Differential levels of dermatan sulfate generate distinct Collagen I gel architectures

Collagen I is the most abundant extracellular matrix (ECM) protein in vertebrate tissues. As an endogenously synthesized fibrillar biopolymer or as a synthetic hydrogel, it provides mechanical durability to tissue microenvironments and regulates cell function. Predominant regulators of its fibrillogenesis are dermatan sulfate proteoglycans (DSPGs), proteins conjugated with iduronic acid containing DS glycosaminoglycans (GAGs). Although DS is known to regulate tissue function through its modulation of Collagen I architecture, a precise quantifiable understanding of the latter remains elusive.

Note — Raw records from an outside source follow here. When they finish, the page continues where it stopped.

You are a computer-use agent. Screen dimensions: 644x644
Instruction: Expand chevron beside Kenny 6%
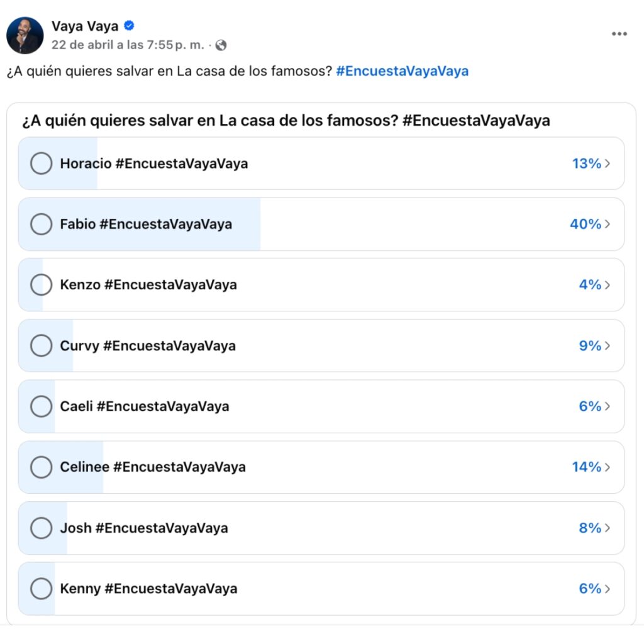608,589
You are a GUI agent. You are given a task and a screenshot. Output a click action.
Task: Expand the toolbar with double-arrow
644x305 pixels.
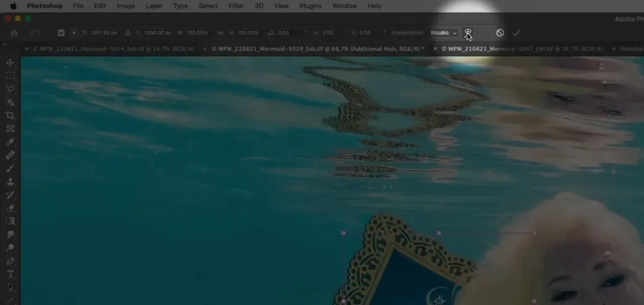click(x=5, y=45)
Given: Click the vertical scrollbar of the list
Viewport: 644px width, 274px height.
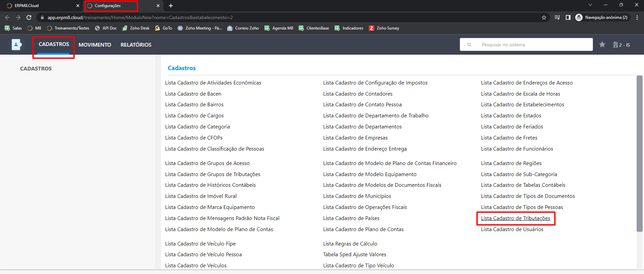Looking at the screenshot, I should [639, 154].
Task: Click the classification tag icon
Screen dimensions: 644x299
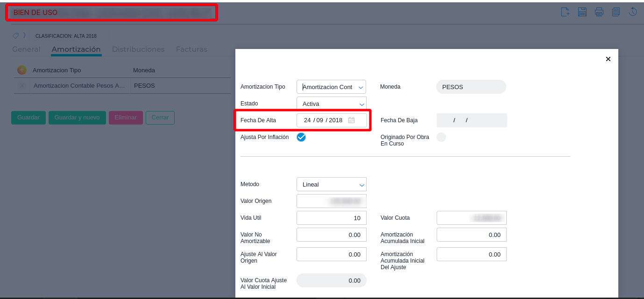Action: pos(15,36)
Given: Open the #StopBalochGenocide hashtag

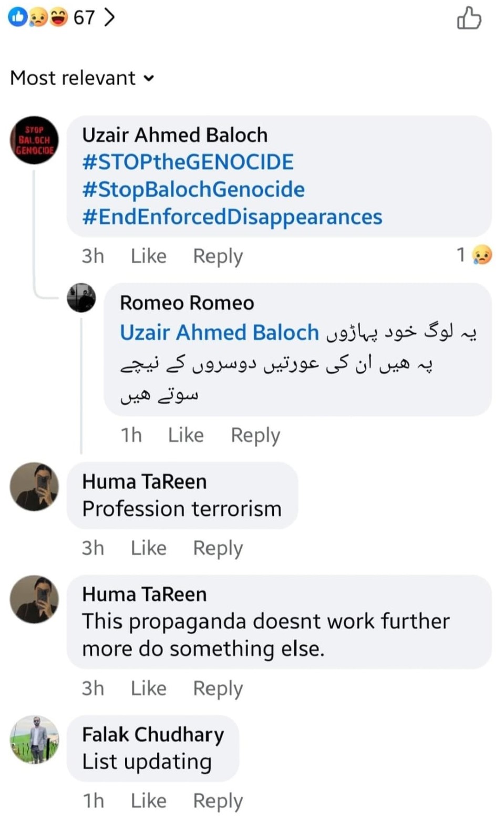Looking at the screenshot, I should pos(193,190).
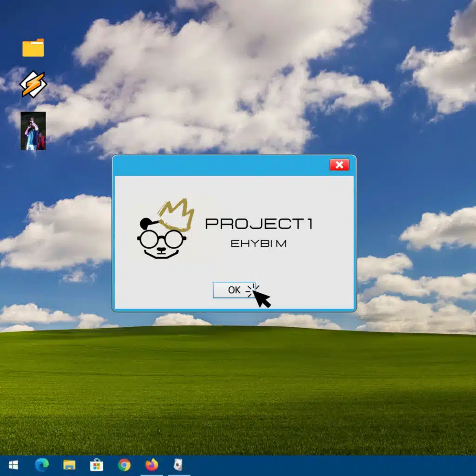Switch to the Solitaire cards app in taskbar

(179, 465)
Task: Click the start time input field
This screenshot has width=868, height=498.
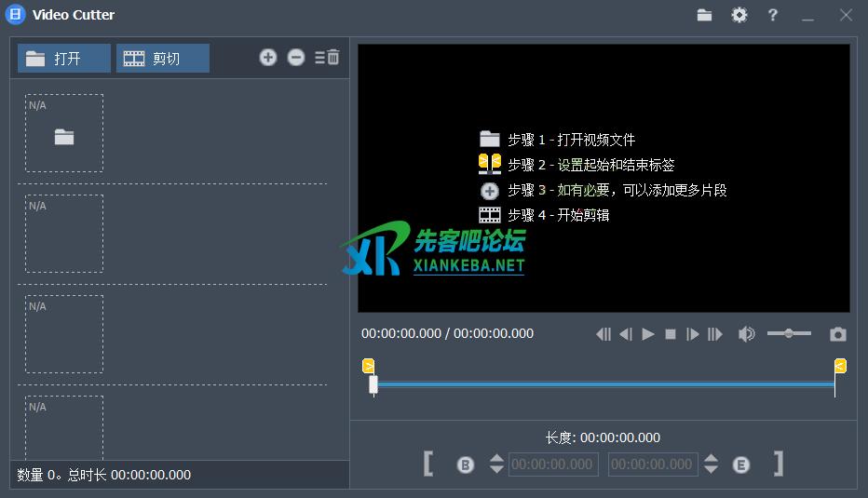Action: pyautogui.click(x=553, y=464)
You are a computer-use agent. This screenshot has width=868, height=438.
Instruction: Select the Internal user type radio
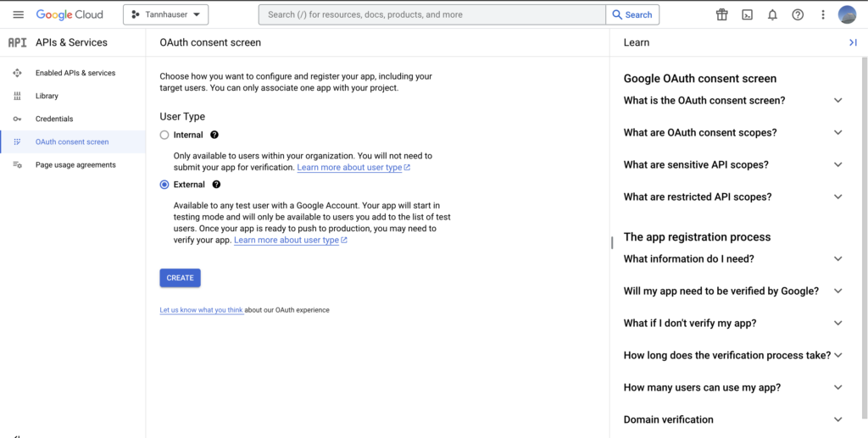164,135
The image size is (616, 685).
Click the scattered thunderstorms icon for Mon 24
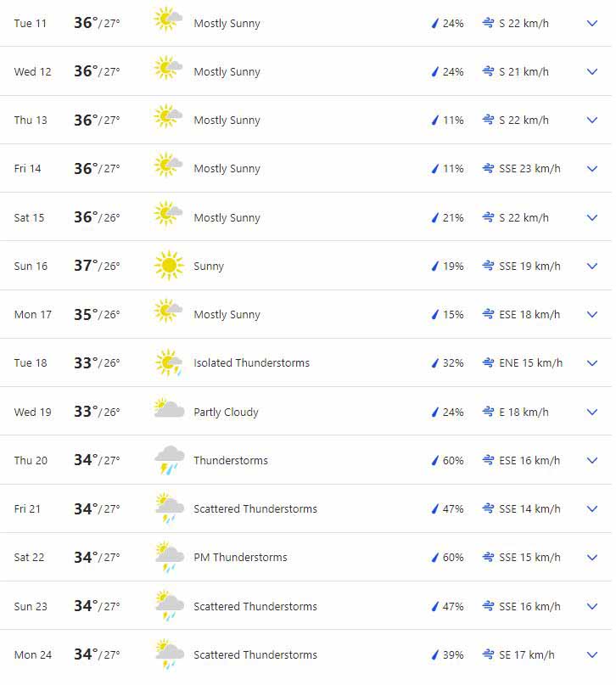click(x=169, y=654)

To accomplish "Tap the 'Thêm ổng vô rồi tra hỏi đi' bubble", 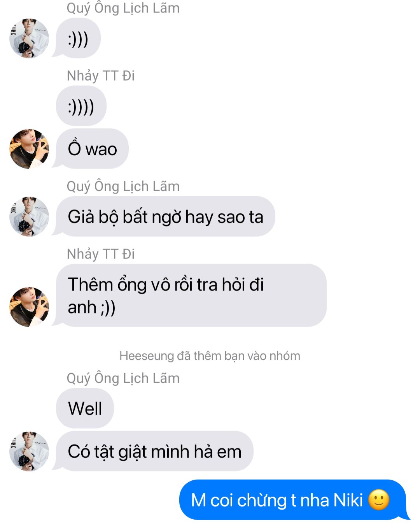I will 191,295.
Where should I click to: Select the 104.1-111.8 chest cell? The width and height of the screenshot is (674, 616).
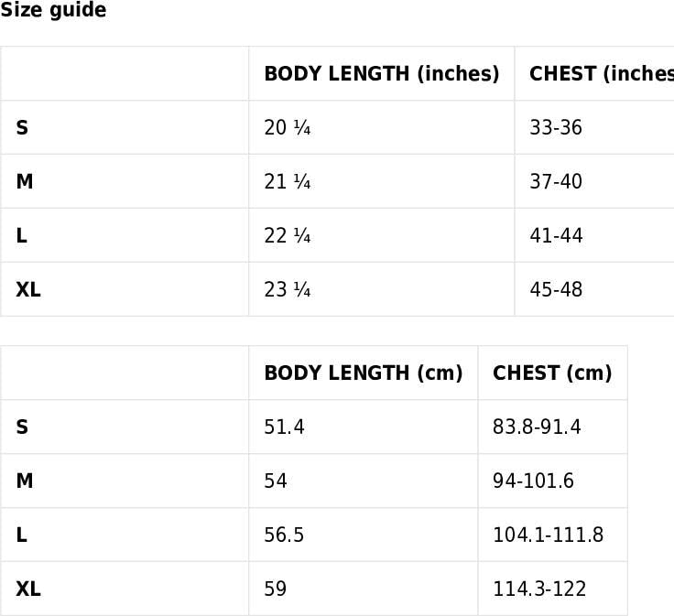[x=553, y=535]
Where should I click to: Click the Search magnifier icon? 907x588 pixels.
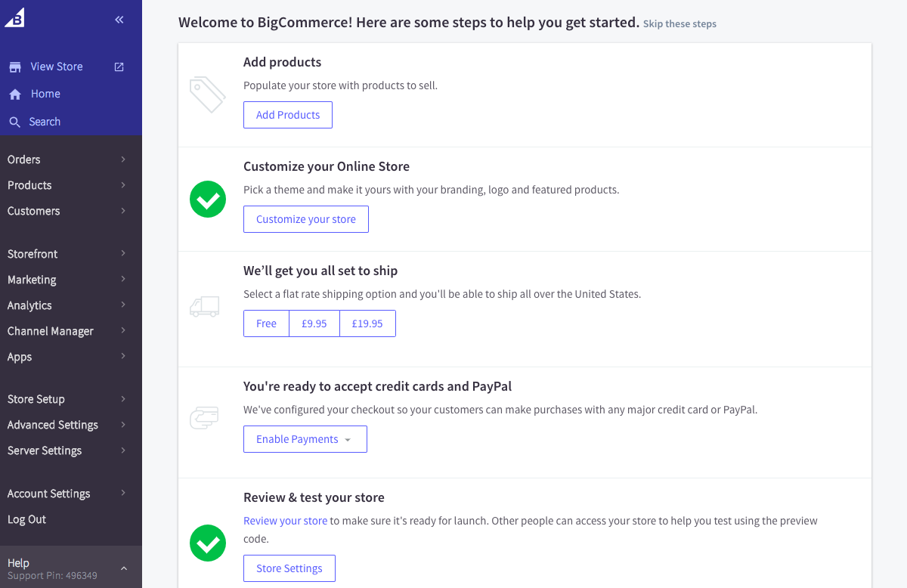click(x=14, y=122)
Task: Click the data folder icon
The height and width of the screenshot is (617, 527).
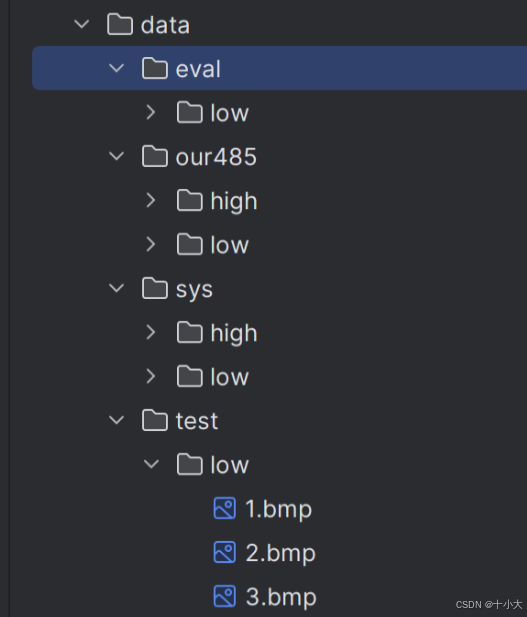Action: [x=120, y=24]
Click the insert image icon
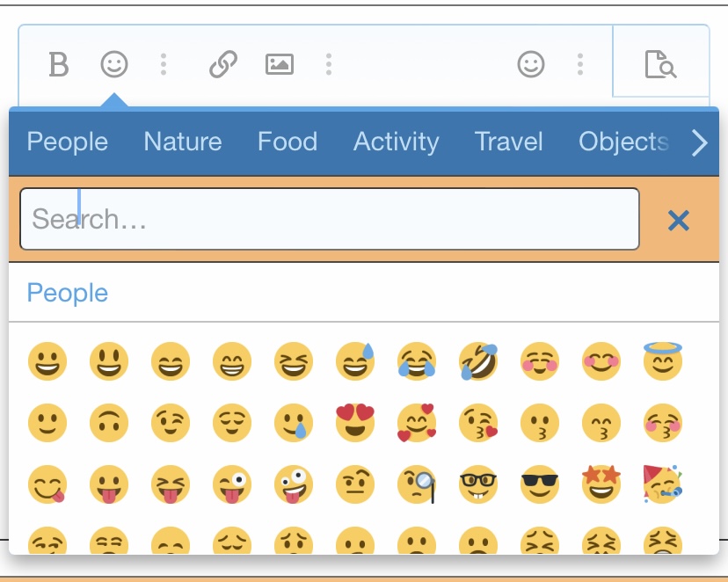 pyautogui.click(x=280, y=64)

We investigate this problem by visualizing the pattern of structural elements within fixed Collagen I gels polymerized in the presence of varying concentrations of DS (50-, 200- and 400- μg/mL) using second harmonic generation microscopy (SHG). Measuring four independent imaging parameters: fibril density, mean SHG signal (which estimates the ordering of the fibrils), surface occupancy (which estimates the space occupied by fibrils), and the fibril width allows us to construct an informative model of the effects of DS on Collagen I element architecture. Supported by confocal microscopy, our observations indicate that the effect on collagen fibril pattern of DS is contextual upon its concentrations. Lower levels of DS result in more numerous disorganized fibrils; higher levels restore organization, but at lower fibril densities. Such Collagen I gel pattern-tuning of DS is likely of relevance for understanding its functions in disease progression and biomaterial applications.